Task instructions: Copy out the records below, changing each "How do I perform:" to "How can I do this:" and leaving every other part as it is.

Data entries:
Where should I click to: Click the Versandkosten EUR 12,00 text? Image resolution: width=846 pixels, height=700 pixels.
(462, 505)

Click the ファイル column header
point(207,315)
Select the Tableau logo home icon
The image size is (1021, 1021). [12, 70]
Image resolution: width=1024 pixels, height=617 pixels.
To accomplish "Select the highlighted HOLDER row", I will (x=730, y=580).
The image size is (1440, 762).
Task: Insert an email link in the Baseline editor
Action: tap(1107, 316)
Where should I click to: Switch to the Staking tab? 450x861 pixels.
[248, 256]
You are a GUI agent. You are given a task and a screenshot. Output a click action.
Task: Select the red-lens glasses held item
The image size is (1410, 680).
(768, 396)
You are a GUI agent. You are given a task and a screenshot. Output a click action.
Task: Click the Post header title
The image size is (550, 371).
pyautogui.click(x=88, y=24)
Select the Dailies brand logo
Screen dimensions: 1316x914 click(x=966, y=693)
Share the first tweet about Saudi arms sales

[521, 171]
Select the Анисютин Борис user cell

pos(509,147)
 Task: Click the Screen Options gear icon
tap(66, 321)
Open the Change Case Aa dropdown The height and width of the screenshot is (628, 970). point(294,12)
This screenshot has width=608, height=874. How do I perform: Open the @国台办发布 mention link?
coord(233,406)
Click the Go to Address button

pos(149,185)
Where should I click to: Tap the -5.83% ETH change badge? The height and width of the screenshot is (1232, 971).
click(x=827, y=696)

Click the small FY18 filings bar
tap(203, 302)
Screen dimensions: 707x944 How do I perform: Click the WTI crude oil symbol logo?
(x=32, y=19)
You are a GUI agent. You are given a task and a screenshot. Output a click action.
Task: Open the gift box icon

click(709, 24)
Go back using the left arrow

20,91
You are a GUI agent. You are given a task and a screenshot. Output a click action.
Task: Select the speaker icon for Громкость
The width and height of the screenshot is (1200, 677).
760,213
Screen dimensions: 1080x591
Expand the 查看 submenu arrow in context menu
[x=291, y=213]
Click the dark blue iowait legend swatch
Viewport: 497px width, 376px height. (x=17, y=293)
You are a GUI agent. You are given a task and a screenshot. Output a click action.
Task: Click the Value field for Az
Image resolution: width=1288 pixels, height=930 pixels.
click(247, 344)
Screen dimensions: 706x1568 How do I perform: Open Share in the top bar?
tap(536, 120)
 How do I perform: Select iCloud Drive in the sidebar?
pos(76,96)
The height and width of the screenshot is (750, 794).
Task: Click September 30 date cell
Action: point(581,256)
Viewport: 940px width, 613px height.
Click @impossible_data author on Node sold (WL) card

Task response:
Where should I click to: Click the Versandkosten EUR 12,00 text? Image resolution: width=846 pixels, height=700 pixels.
(462, 505)

Click the ファイル column header
point(207,315)
Select the Tableau logo home icon
The image size is (1021, 1021). [12, 70]
Image resolution: width=1024 pixels, height=617 pixels.
To accomplish "Select the highlighted HOLDER row", I will (x=730, y=580).
The image size is (1440, 762).
Task: Insert an email link in the Baseline editor
Action: tap(1107, 316)
Where should I click to: Switch to the Staking tab? 450x861 pixels.
[248, 256]
You are a GUI agent. You are given a task and a screenshot. Output a click action.
Task: Select the red-lens glasses held item
The image size is (1410, 680).
(768, 396)
You are a GUI agent. You are given a task and a screenshot. Output a click action.
Task: Click the Post header title
The image size is (550, 371).
pyautogui.click(x=88, y=24)
Select the Dailies brand logo
Screen dimensions: 1316x914 click(x=966, y=693)
Share the first tweet about Saudi arms sales

[521, 171]
Select the Анисютин Борис user cell

pos(509,147)
 Task: Click the Screen Options gear icon
tap(66, 321)
Open the Change Case Aa dropdown The height and width of the screenshot is (628, 970). point(294,12)
This screenshot has width=608, height=874. How can I do this: Open the @国台办发布 mention link?
coord(233,406)
Click the Go to Address button

pos(149,185)
Where should I click to: Tap the -5.83% ETH change badge? The height and width of the screenshot is (1232, 971).
click(x=827, y=696)

Click the small FY18 filings bar
tap(203, 302)
Screen dimensions: 707x944 How can I do this: Click the WTI crude oil symbol logo?
(x=32, y=19)
You are a GUI agent. You are given a task and a screenshot. Output a click action.
Task: Open the gift box icon

click(709, 24)
Go back using the left arrow

20,91
You are a GUI agent. You are given a task and a screenshot. Output a click action.
Task: Select the speaker icon for Громкость
The width and height of the screenshot is (1200, 677).
760,213
Screen dimensions: 1080x591
Expand the 查看 submenu arrow in context menu
[x=291, y=213]
Click the dark blue iowait legend swatch
Viewport: 497px width, 376px height. (x=17, y=293)
You are a GUI agent. You are given a task and a screenshot. Output a click action.
Task: Click the Value field for Az
Image resolution: width=1288 pixels, height=930 pixels.
click(247, 344)
Screen dimensions: 706x1568 How can I do this: Open Share in the top bar?
tap(536, 120)
 How can I do this: Select iCloud Drive in the sidebar?
pos(76,96)
The height and width of the screenshot is (750, 794).
Task: Click September 30 date cell
Action: point(581,256)
Viewport: 940px width, 613px height.
Click @impossible_data author on Node sold (WL) card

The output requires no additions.